SISTERS (2015). Tina Fey and Amy Poehler are fine actresses as well as superb comediennes, yet they never quite pull off the sister act in Sisters. As with everything they do together, they are such the BFFs — and respond to each other accordingly — it's impossible to accept them as related by blood. That's mentioned only as an aside and certainly not as a knock on them — indeed, they do far more for this so-so film than this so-so film does for them. Discovering that their childhood home is being sold by their parents (Dianne Wiest and James Brolin), sensible Maura (Poehler) and reckless Kate (Fey) elect to send it off with a raucous house party, one that ends up with its fair share of sex, drugs and rock & roll. The late-inning moralizing is as clumsy as that from any Will Ferrell or Vince Vaughn outing, and the hilarious bits are tempered by many that barely merit a wan smile. But the ladies are in good form, and post-Trainwreck Jon Cena is again on hand to unexpectedly flex his comedic side, this time as a drug dealer named Pazuzu (an amusing shout-out to fans of The Exorcist). Still, for a better Fey-Poehler flick, check out 2008's often uproarious Baby Mama.

The Blu-ray contains both the R-rated theatrical version as well as an unrated cut that runs an additional five minutes. Extras include audio commentary by Fey, Poehler, director Jason Moore and writer Paula Pell; a making-of featurette; deleted and extended scenes; outtakes featuring Fey and Cena; a look at the visual effects employed in a climactic sequence; and a gag reel.

Movie: **1/2

Daniel Radcliffe and James McAvoy in Victor Frankenstein (Photo: Fox)
  • Daniel Radcliffe and James McAvoy in Victor Frankenstein (Photo: Fox)

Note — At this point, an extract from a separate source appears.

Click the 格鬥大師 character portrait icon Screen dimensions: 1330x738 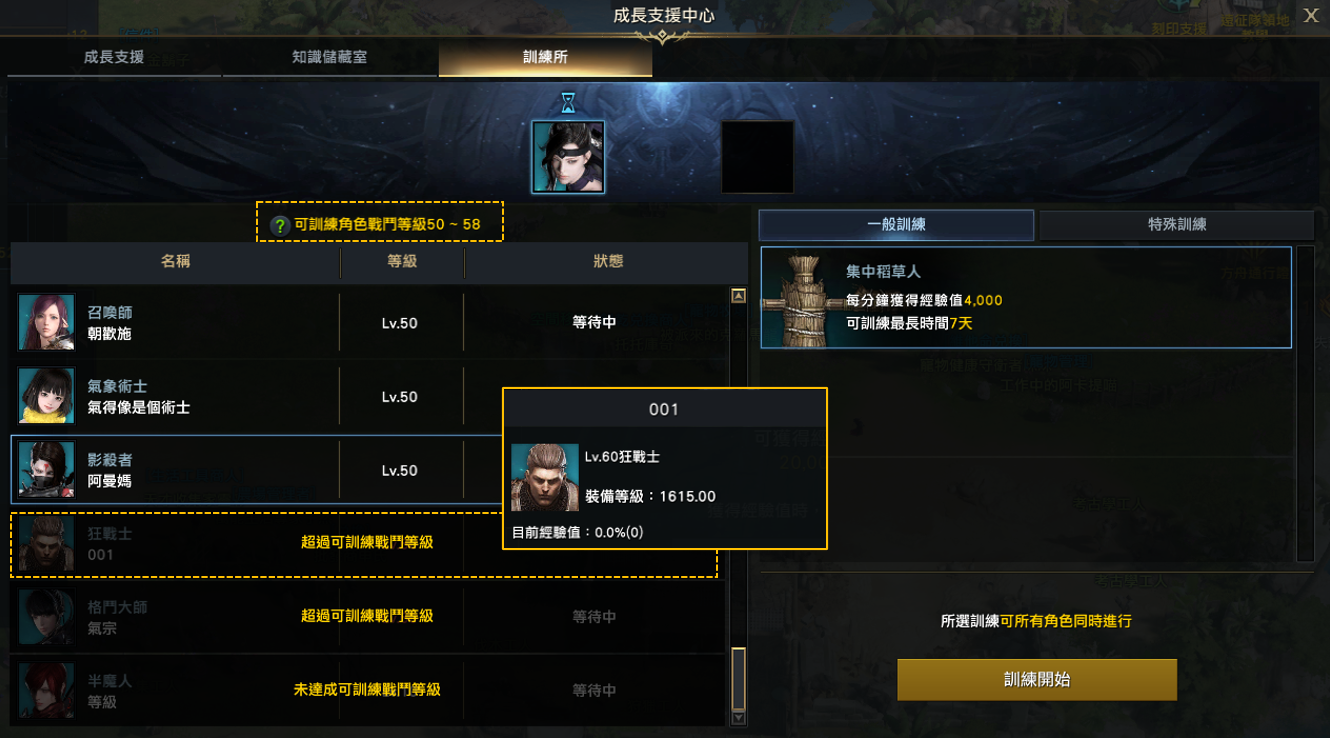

VICTOR FRANKENSTEIN (2015). A gargantuan bomb this past holiday season, Victor Frankenstein cites Paul McGuigan (Lucky Number Slevin) as its director, but it's entirely possible he was only covering for Guy Ritchie. That's because in its approach and execution, it plays like an exact copy of Ritchie's Sherlock Holmes films, taking a popular piece of brainy literature and turning it into an action spectacle crammed with dashing heroes, a villain who dreams of global (or at least U.K.) domination, and the most elaborate sort of visual effects overkill that money can buy. James McAvoy plays the title character, but he's not really the star. That would be Daniel Radcliffe, cast as a nameless circus hunchback whose medical knowledge so impresses the good doctor that he makes him his lab assistant, removes his hump by siphoning all of the liquid from inside it, and gives him the name of Igor. There are nods to the 1931 Boris Karloff classic Frankenstein as well as a shout-out of sorts to Mel Brooks' 1974 masterpiece Young Frankenstein (although, sadly, no one exclaims, "What knockers!"). There's an extended cameo by Dawn of the Planet of the Apes' scar-faced chimp Koba. And, lest we forget, there's also a monster, a lumbering behemoth who figures in a risible climax that owes more to Michael Bay than Mary Shelley. McAvoy and Radcliffe deliver fine performances, but they're let down by Max Landis' script. Instead of portraying men who dare to play God, they come across as boys who would be rather be playing God of War. Too bad it hadn't been created yet.

Blu-ray extras include a making-of featurette; deleted scenes; and the theatrical trailer.